═════ ENTRIES PROVIDED ═════
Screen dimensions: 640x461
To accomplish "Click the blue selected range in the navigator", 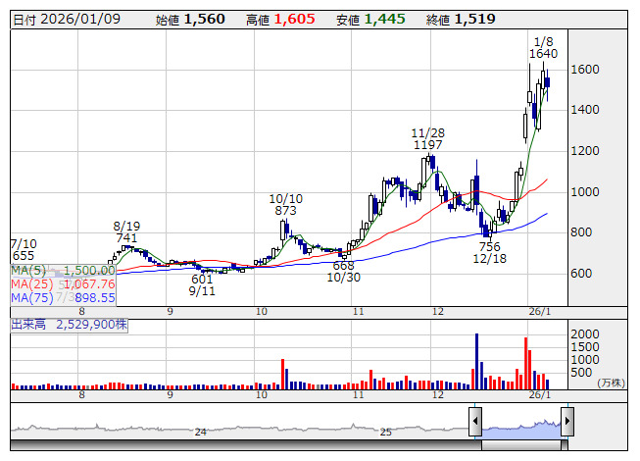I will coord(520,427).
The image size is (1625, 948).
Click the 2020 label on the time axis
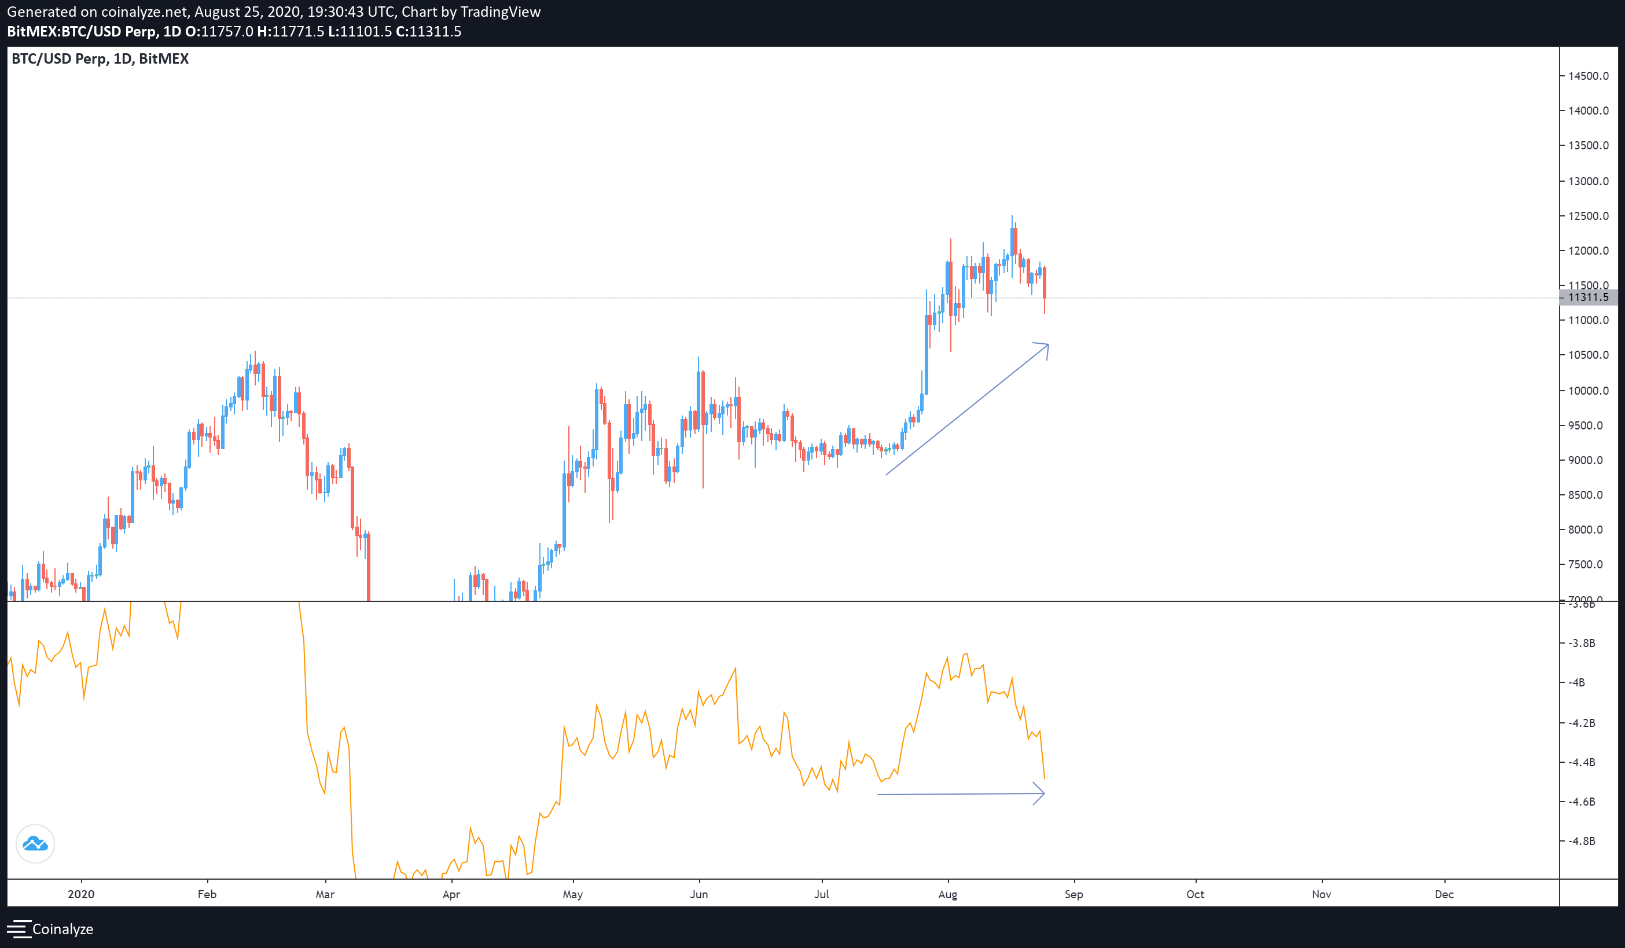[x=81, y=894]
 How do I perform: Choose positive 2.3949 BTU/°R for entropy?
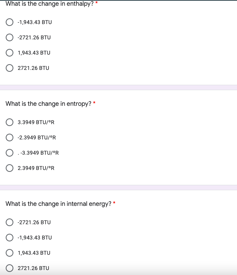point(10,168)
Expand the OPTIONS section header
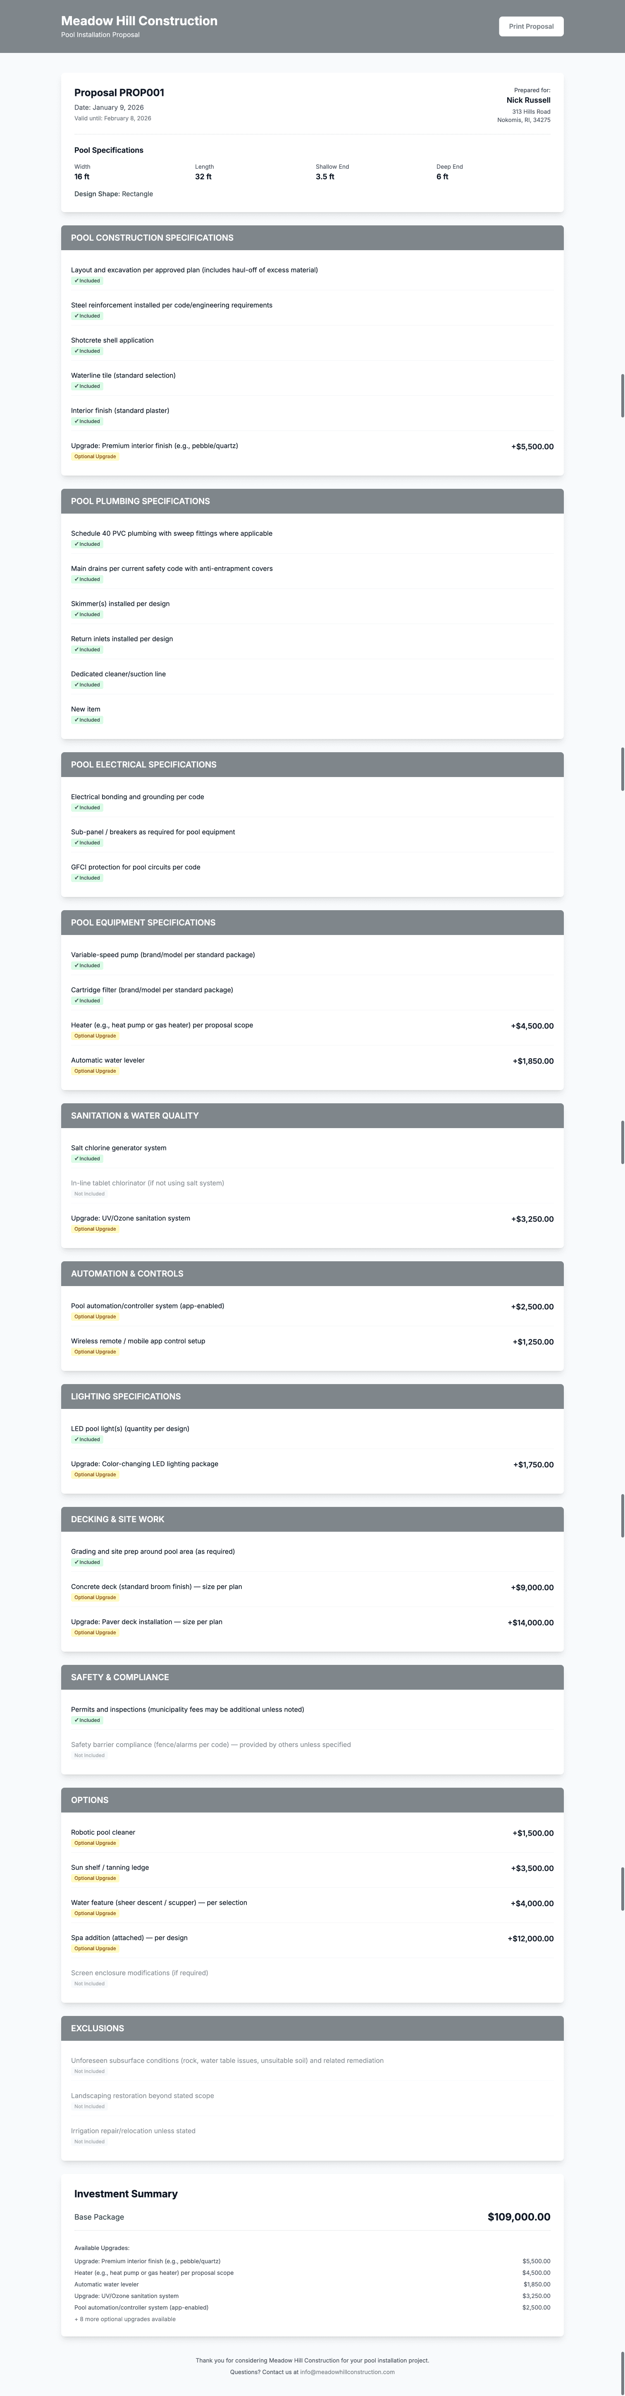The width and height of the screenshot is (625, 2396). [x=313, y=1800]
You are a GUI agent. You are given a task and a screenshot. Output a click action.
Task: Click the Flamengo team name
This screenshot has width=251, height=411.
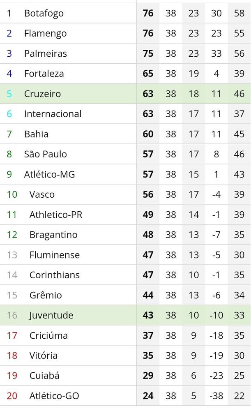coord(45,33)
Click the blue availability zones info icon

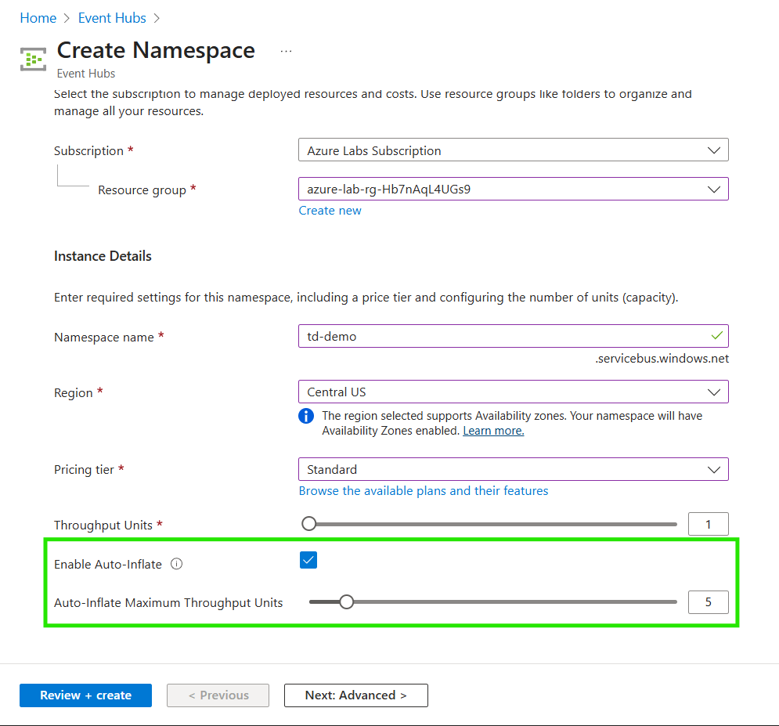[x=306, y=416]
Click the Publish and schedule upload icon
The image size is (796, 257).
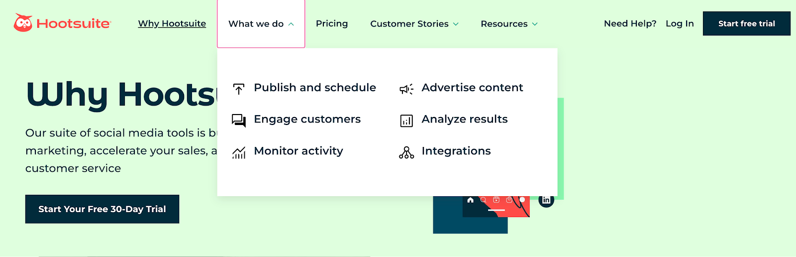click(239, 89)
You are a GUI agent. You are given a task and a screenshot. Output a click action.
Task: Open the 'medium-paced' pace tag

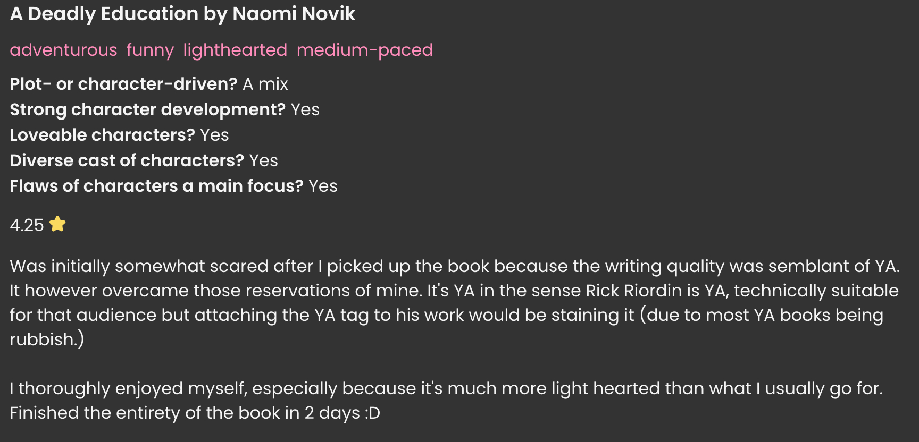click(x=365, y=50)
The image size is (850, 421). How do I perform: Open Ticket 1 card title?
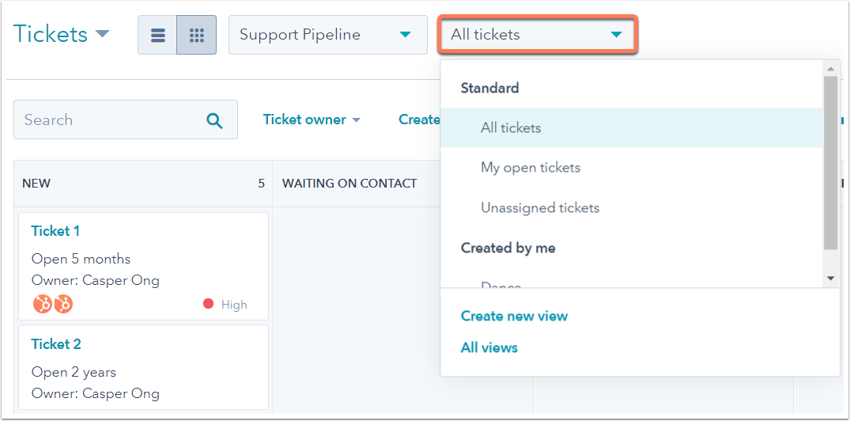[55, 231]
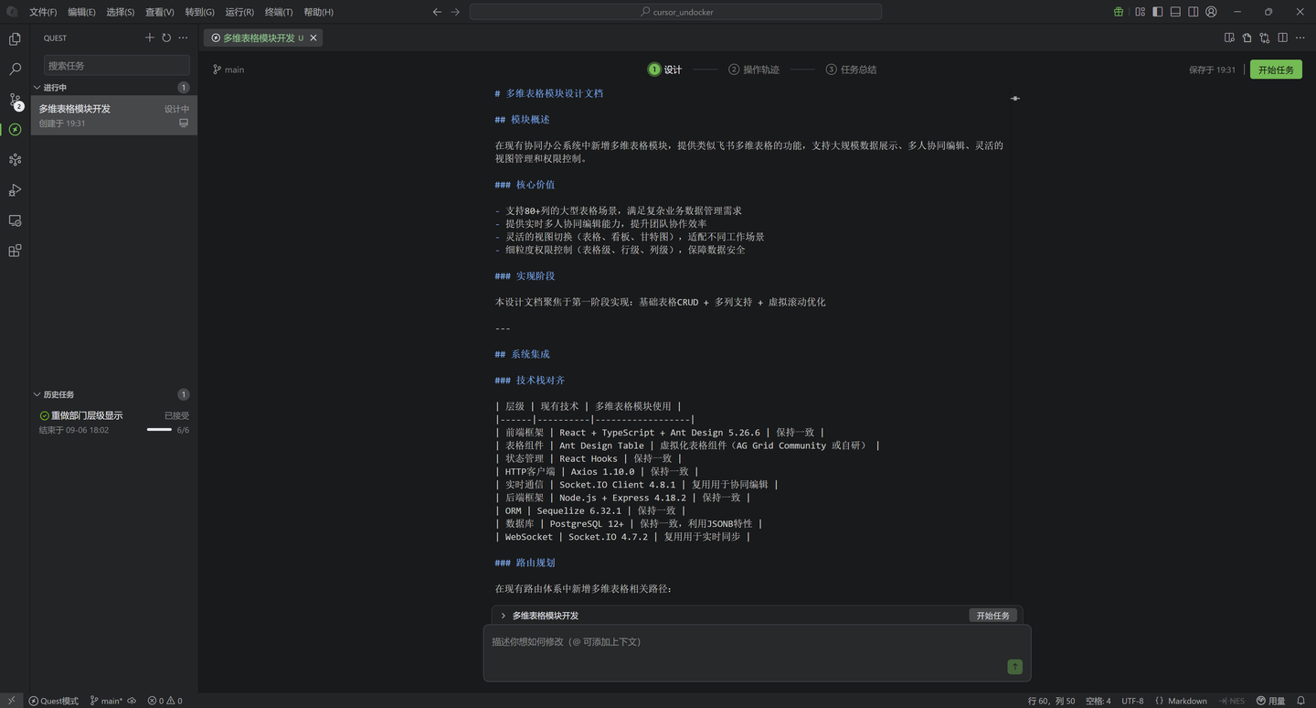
═════
(DESCRIPTION OF THE TASK): How many lines above contain the string "image"? Give only the number.

(RESPONSE): 3